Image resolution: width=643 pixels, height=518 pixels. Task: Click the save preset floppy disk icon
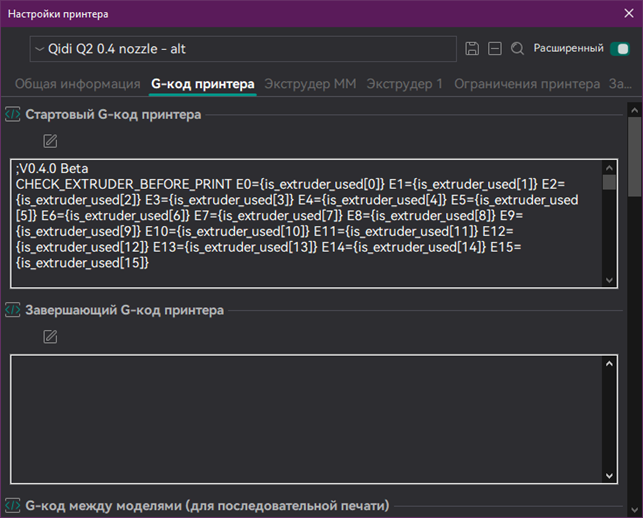point(473,48)
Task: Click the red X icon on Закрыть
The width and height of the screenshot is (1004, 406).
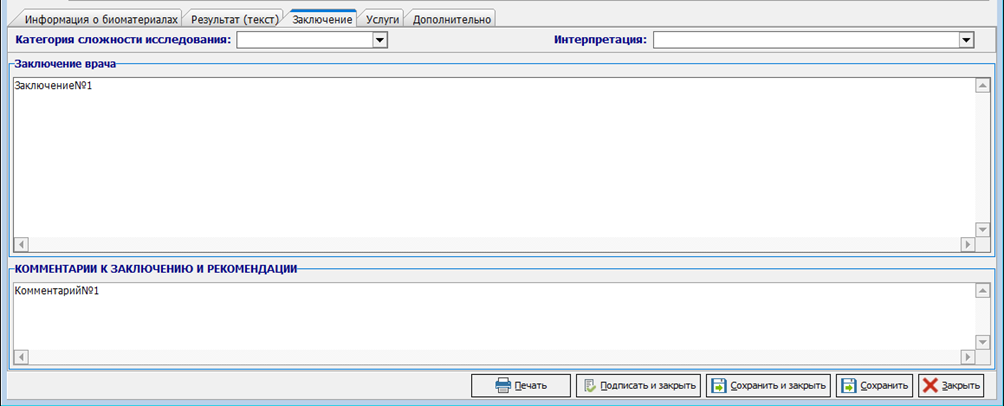Action: coord(930,386)
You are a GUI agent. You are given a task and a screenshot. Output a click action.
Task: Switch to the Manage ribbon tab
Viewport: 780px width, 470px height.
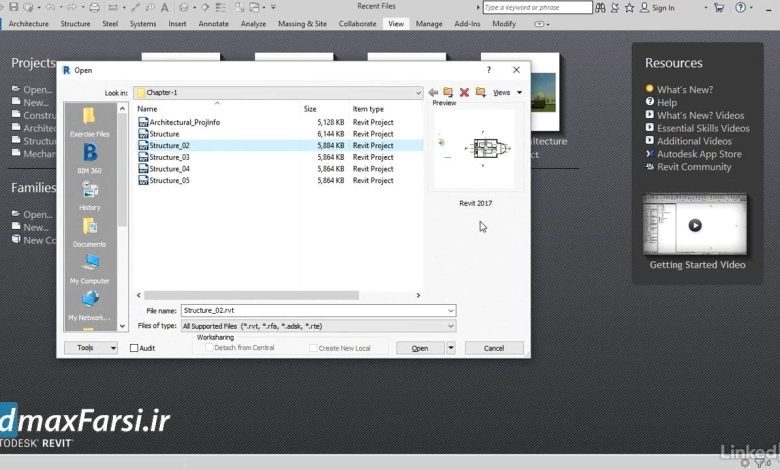point(429,23)
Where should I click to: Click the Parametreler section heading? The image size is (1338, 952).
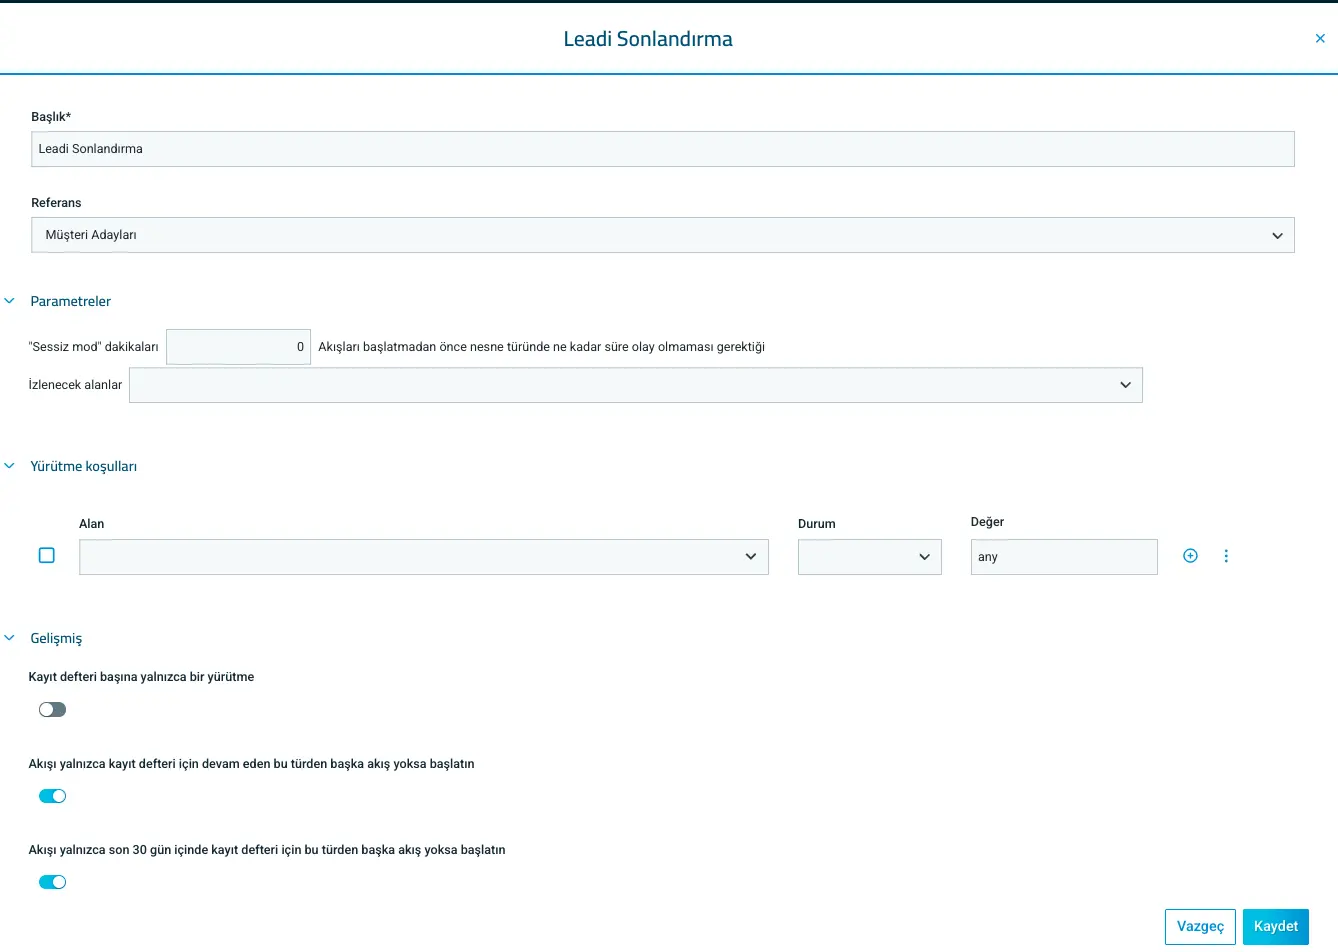coord(71,301)
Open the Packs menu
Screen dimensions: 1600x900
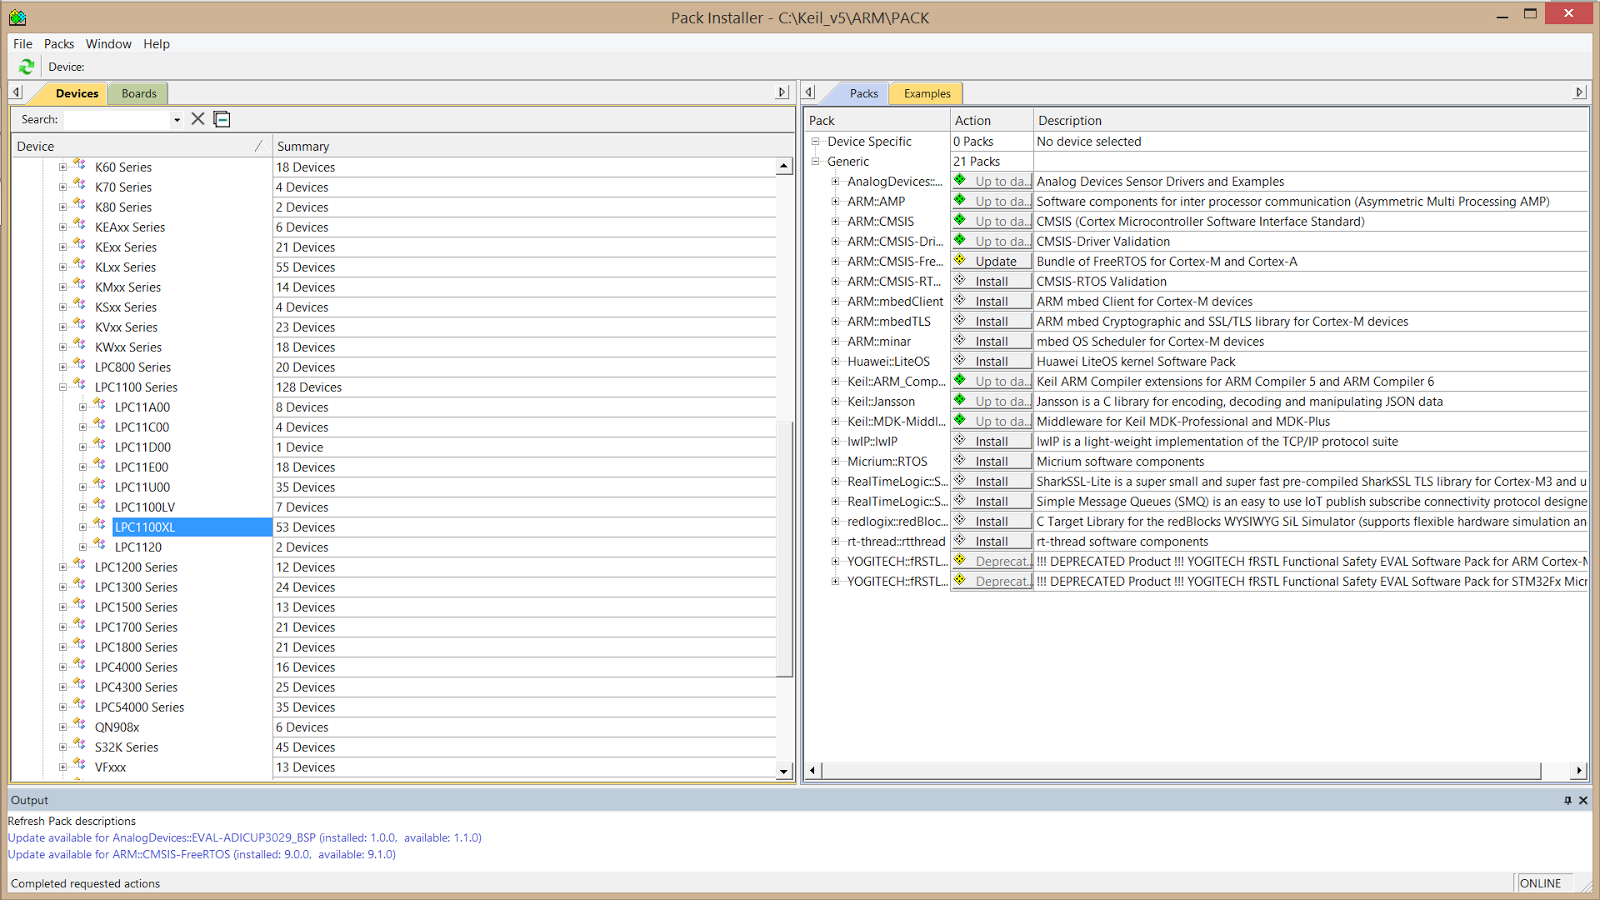(59, 44)
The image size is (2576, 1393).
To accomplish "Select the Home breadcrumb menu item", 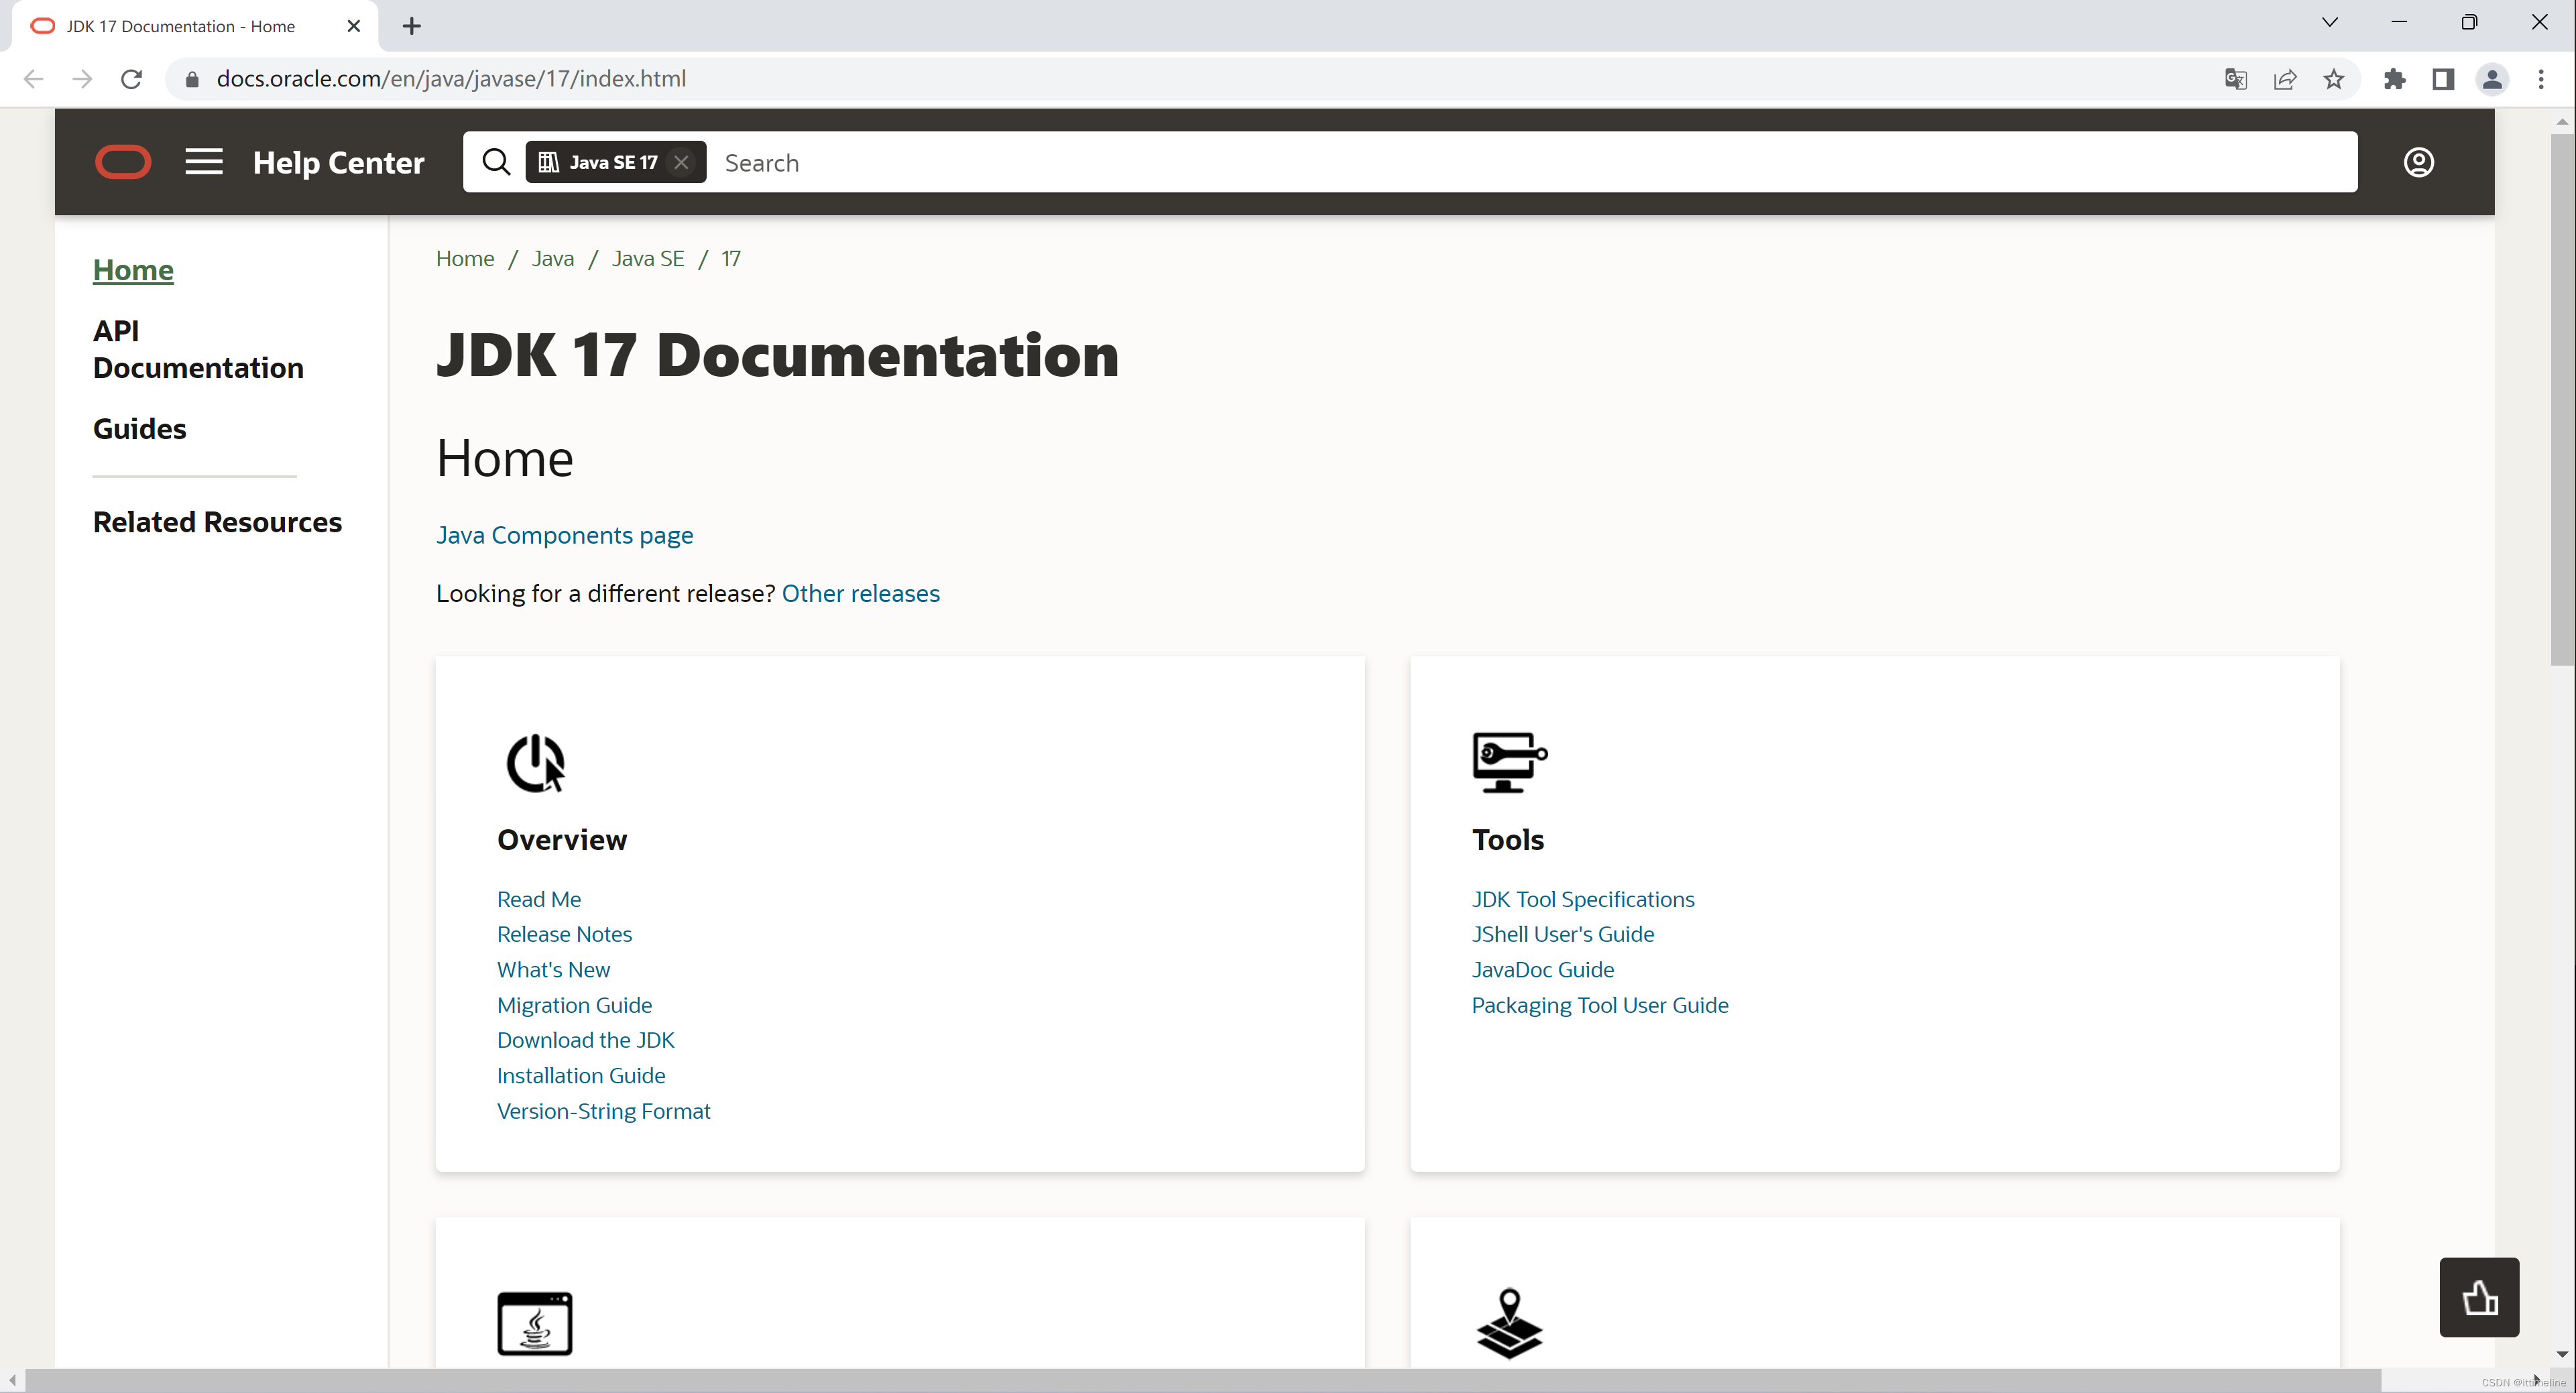I will point(465,257).
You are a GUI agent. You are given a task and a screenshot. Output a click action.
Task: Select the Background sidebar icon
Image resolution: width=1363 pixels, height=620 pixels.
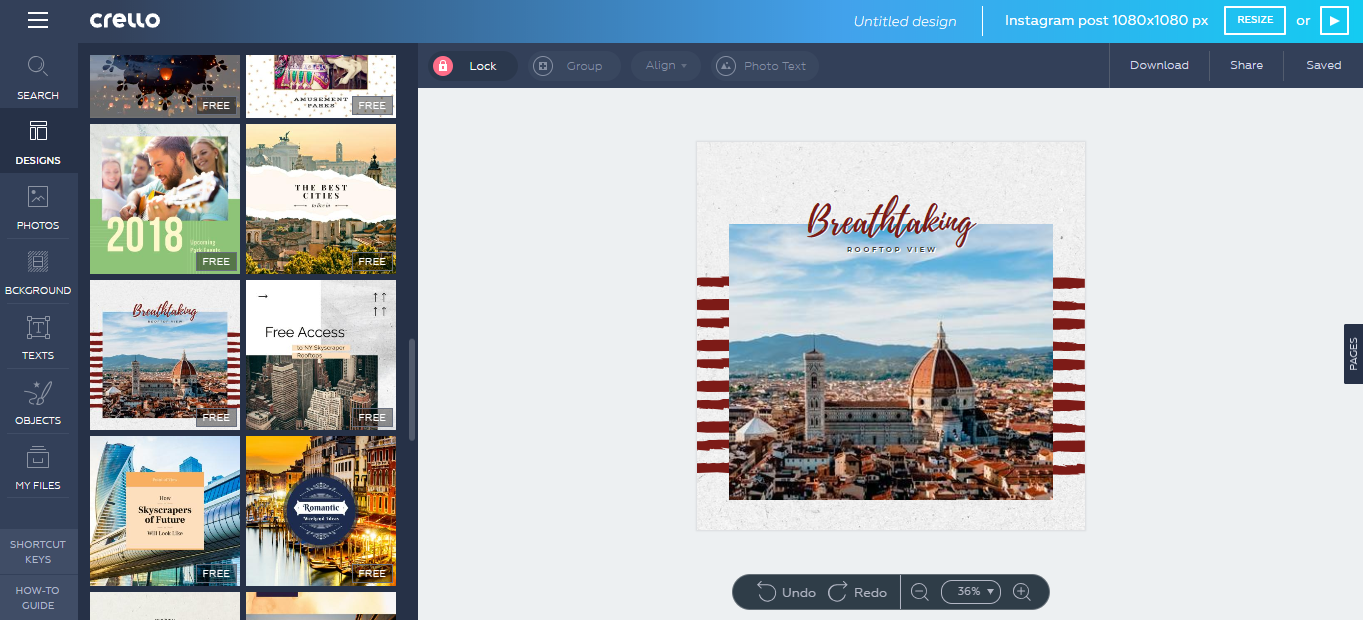pyautogui.click(x=39, y=272)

:::::

When you reach the line that contains "Task: Select the Background sidebar icon" in the records above, copy it and every line after it exactly through the last one, leaving out the pictures.

**Solution for this exercise**
Task: Select the Background sidebar icon
Image resolution: width=1363 pixels, height=620 pixels.
pyautogui.click(x=39, y=272)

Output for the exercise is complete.